**Supplied information:**
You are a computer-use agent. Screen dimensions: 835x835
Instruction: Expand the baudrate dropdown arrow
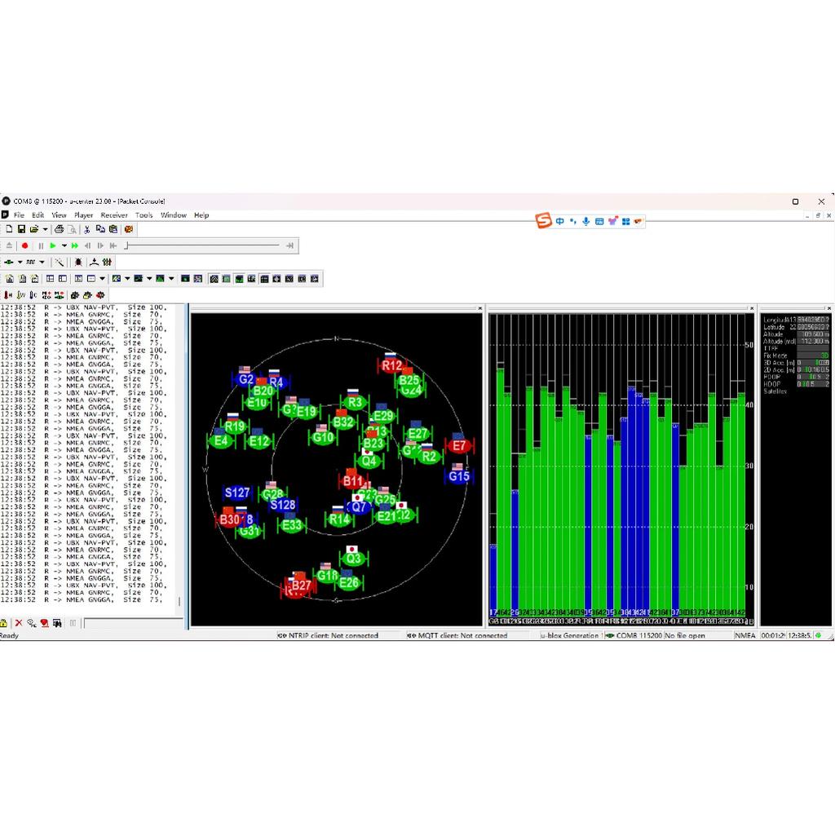pyautogui.click(x=42, y=262)
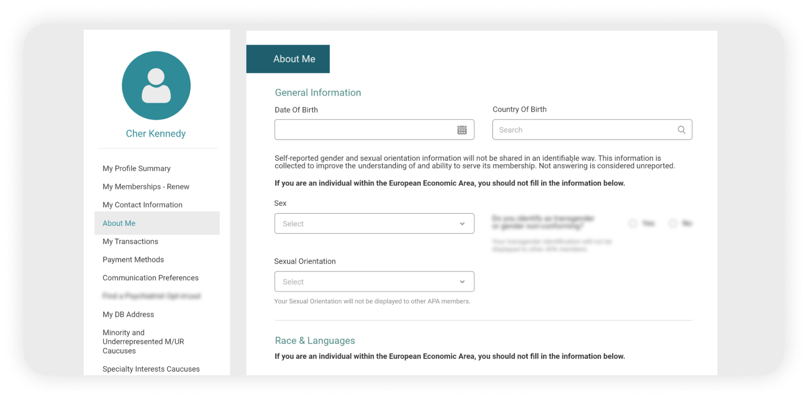This screenshot has width=808, height=399.
Task: Click the profile avatar picture
Action: [156, 86]
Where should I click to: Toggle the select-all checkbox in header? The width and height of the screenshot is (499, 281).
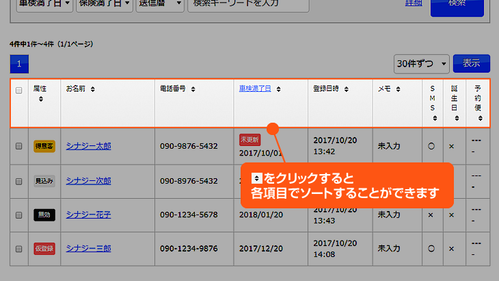pyautogui.click(x=19, y=90)
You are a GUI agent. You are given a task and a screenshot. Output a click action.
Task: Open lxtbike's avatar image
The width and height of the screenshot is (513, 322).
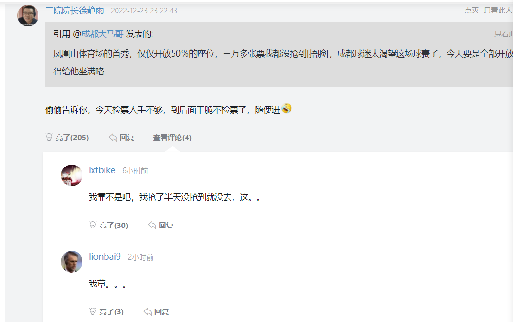click(71, 175)
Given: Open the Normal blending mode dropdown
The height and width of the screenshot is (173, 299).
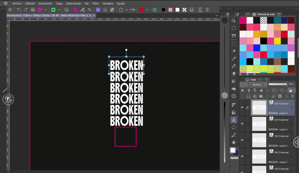Looking at the screenshot, I should point(258,85).
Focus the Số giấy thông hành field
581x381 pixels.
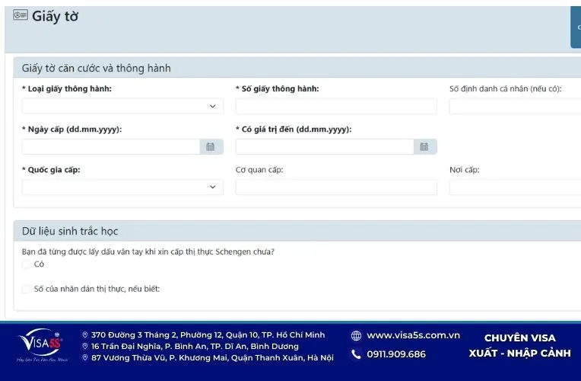click(x=336, y=107)
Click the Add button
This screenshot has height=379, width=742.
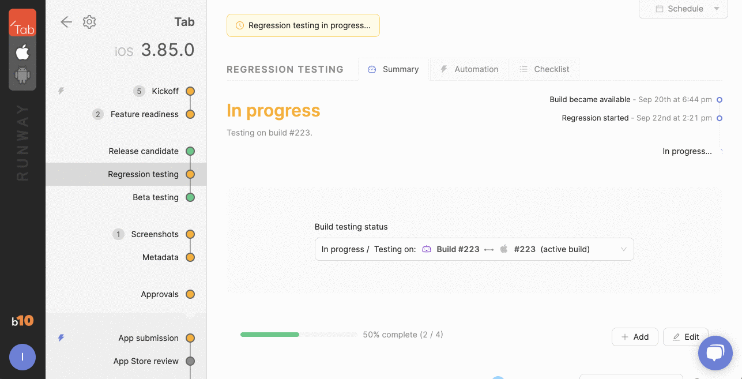pos(635,337)
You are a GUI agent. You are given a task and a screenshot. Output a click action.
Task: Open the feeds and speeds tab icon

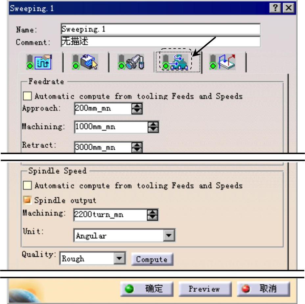(x=176, y=62)
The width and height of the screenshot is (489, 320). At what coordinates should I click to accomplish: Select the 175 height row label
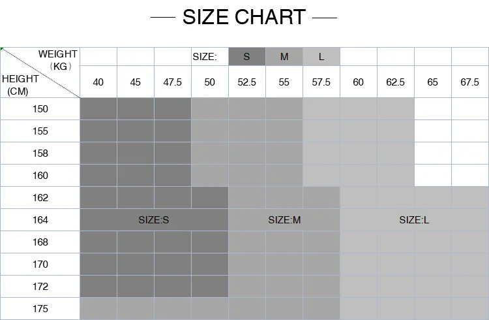click(40, 308)
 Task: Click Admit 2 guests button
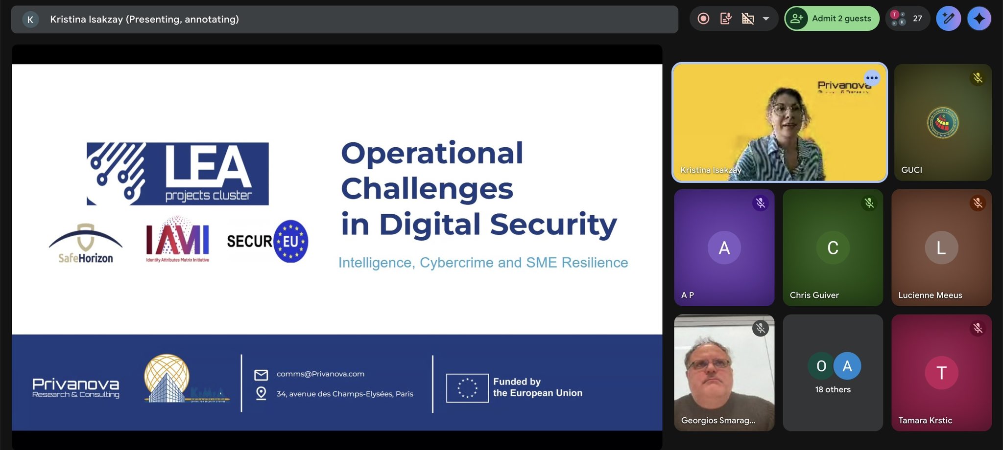(832, 19)
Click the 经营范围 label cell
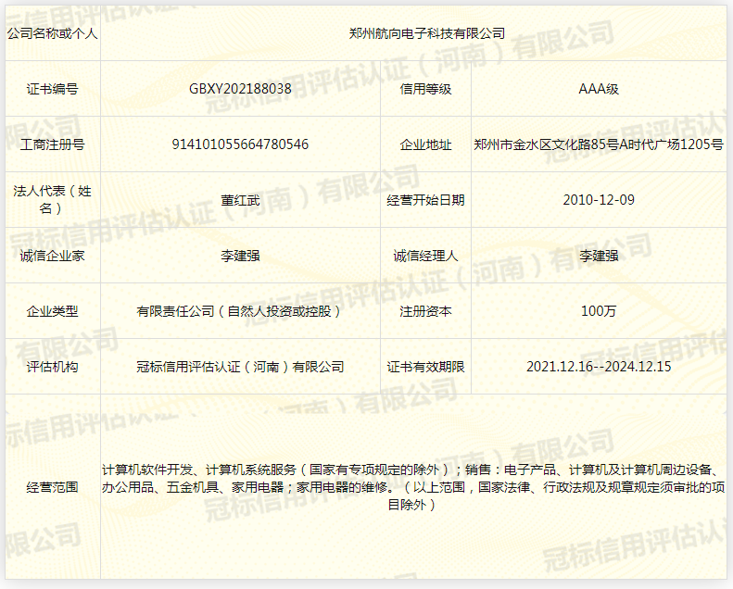 pyautogui.click(x=52, y=487)
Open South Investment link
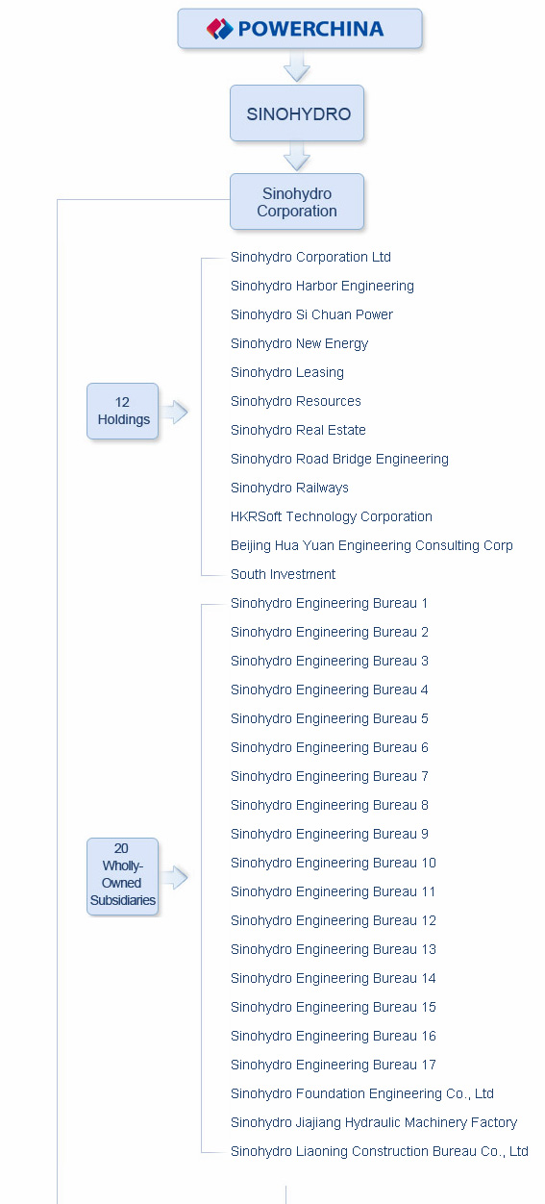The width and height of the screenshot is (545, 1204). tap(283, 574)
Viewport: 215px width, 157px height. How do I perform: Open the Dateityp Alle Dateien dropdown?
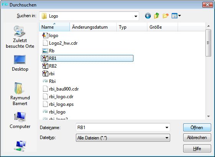[123, 138]
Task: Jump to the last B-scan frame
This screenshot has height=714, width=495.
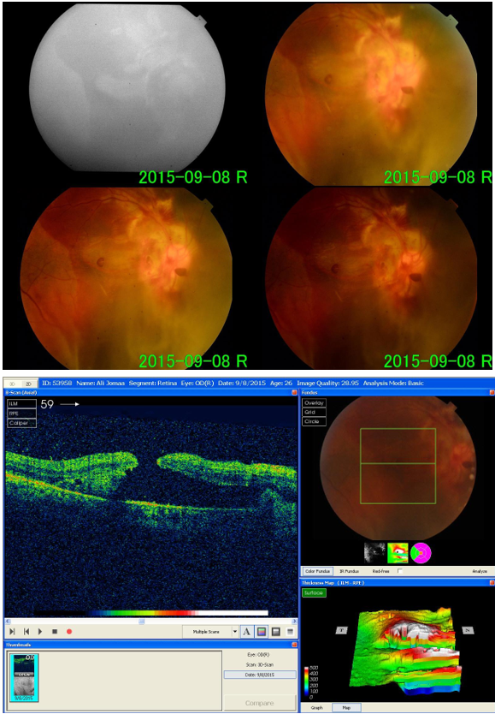Action: coord(12,632)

**What needs to be done:**
Repeat word for word the lines from the one holding "Click the 经营范围 label cell" through the last line of the listing above, including both ends. Drop the pictures.

**Solution to the problem:**
Click the 经营范围 label cell
 pyautogui.click(x=52, y=487)
Open South Investment link
The width and height of the screenshot is (545, 1204). tap(283, 574)
Viewport: 215px width, 157px height. How do I perform: Open the Dateityp Alle Dateien dropdown?
[123, 138]
Task: Jump to the last B-scan frame
This screenshot has height=714, width=495.
Action: coord(12,632)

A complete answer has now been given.